The idea of merchant cash advance is quite a novel one. It has supplied a much-needed financial increase to many small company entrepreneurs. Many of which, find themselves short of the funds needed to satisfy their existing obligations and move forward with upcoming work. It's 1 of the easiest and fastest ways to get the essential funds for a business owner or merchant. Moreover, you'll have fast ability to access the funds due to the minimum documentation that is required to acquire this type of loan.
When the small business person goes to the bank to borrow funds, they normally have a long checklist of requirements to get an approval. Everything from profit and loss sheets to a sensible strategic business plan. In addition, you need to be able to promote your ideas, plans, and business predictions to a skeptical mortgage officer. As most of us have heard and experienced the lending institutions have tightened their belts when it comes to lending money. Getting a loan in todays market could be almost impossible.
By applying for a merchant cash advance or a business cash advance, you're actually permitting the lender to convert a percentage of the future credit card sales into liquid cash for loan repayment. In turn, immediate money is given to you at a nominal interest rate for business use. In other words, you get capital from your future credit card sales to fulfill your short term funding requirements. Like paying back vendors or pumping money in to the company for growth.
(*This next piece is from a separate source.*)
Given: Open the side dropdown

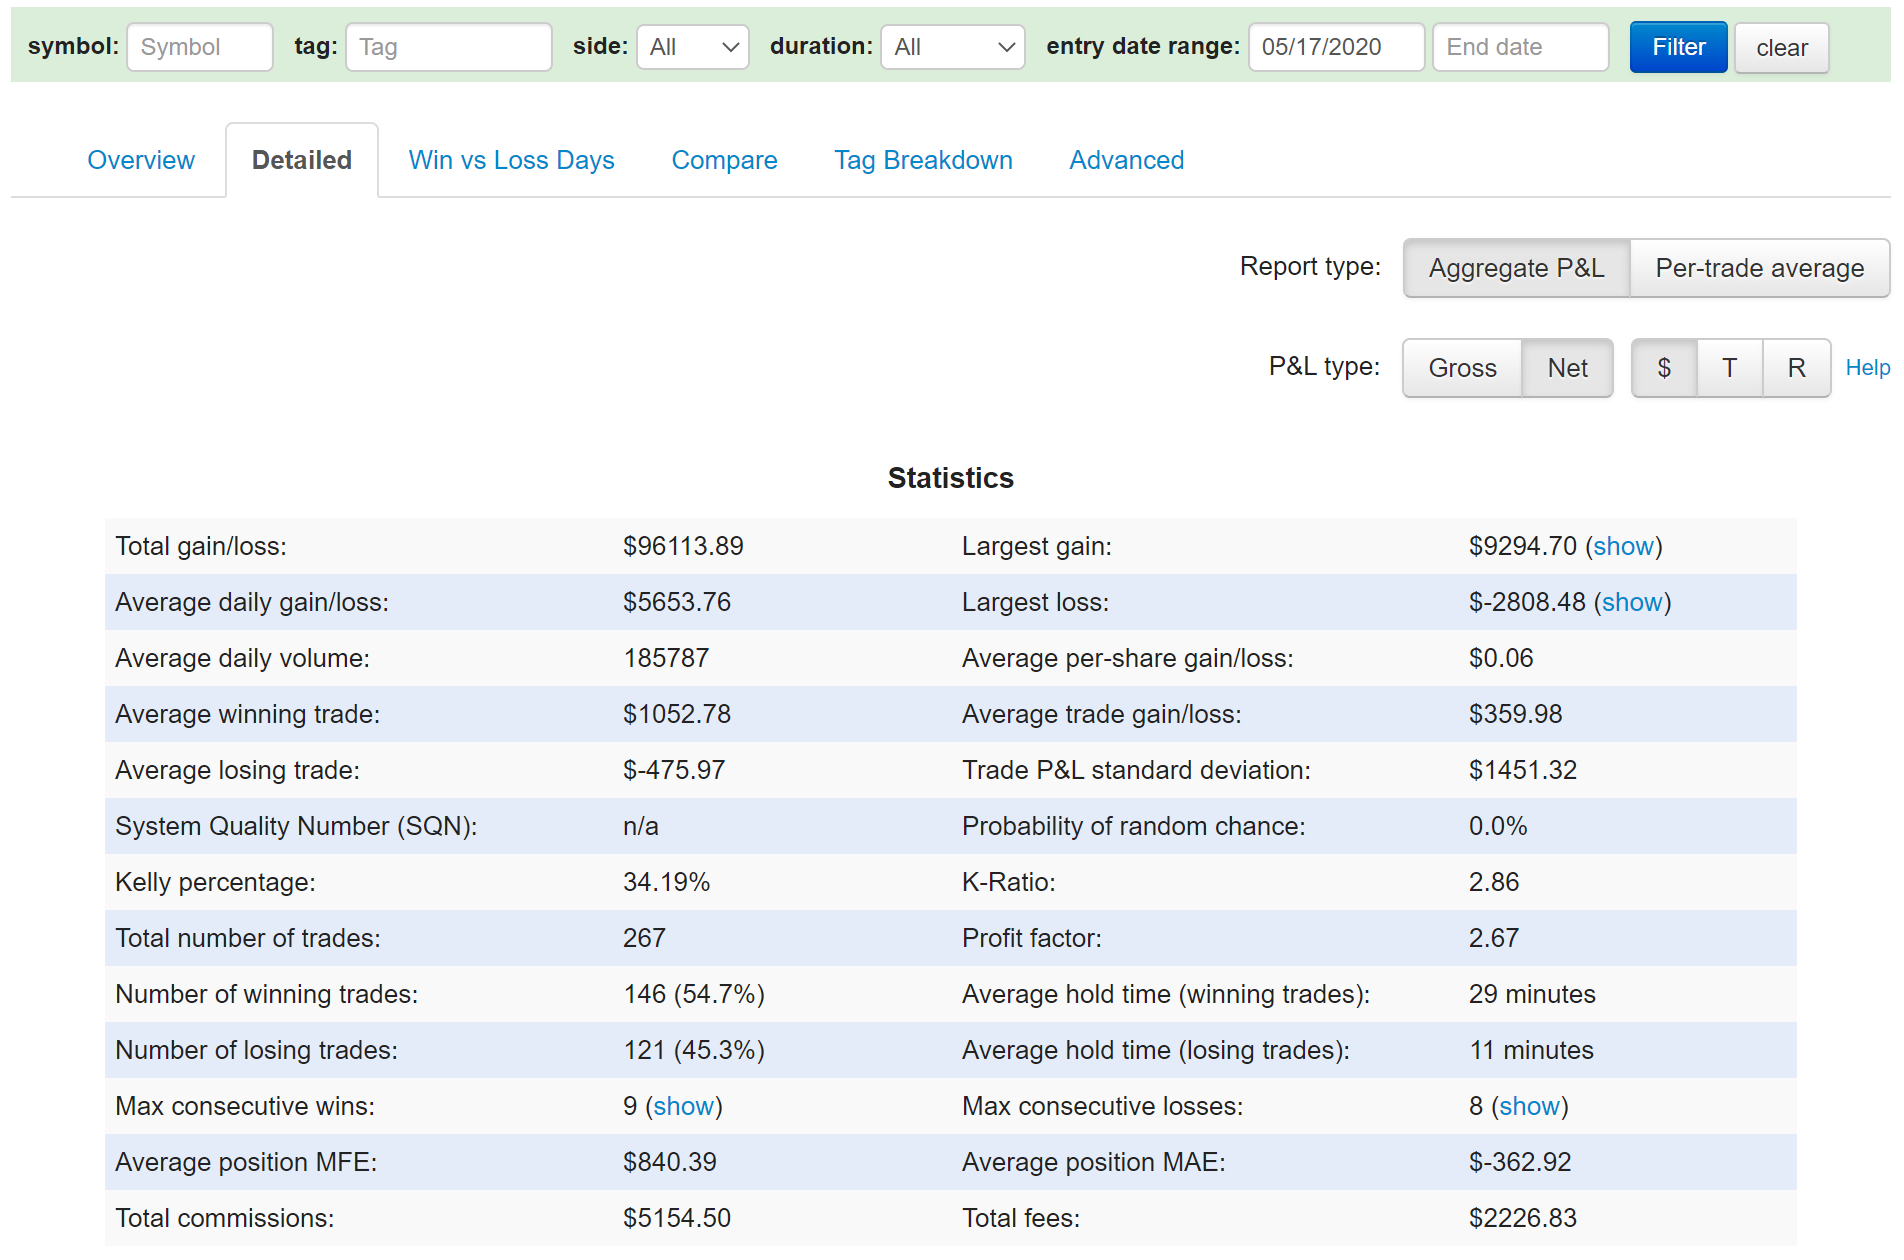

So how does merchant cash advance work? A provider purchases future credit card receivables from the business proprietor. That is, the provider loans funds on the business owner's potential credit card receipts. In essence, merchant cash advance is not a loan to the client receiving the money. Rather than borrowing money, the merchant is selling an interest in his or her future credit card receivables. Provided that the merchant's charge card receipts does not drop under 50 transactions per month, produces a minimum of $5,000 in credit card sales, has owned the business for the past 12 months and can not have any open bankruptcies or foreclosures, then the merchant is qualified to receive a cash advance. Payment of the money is achieved from credit card receipts so the business must accept charge cards from buyers. There's no payment date and no fixed payment, to ensure that when sales are down, the payment rate is also low and whenever the months are up and business is good, the payment rate also goes up as long as the merchant can afford it.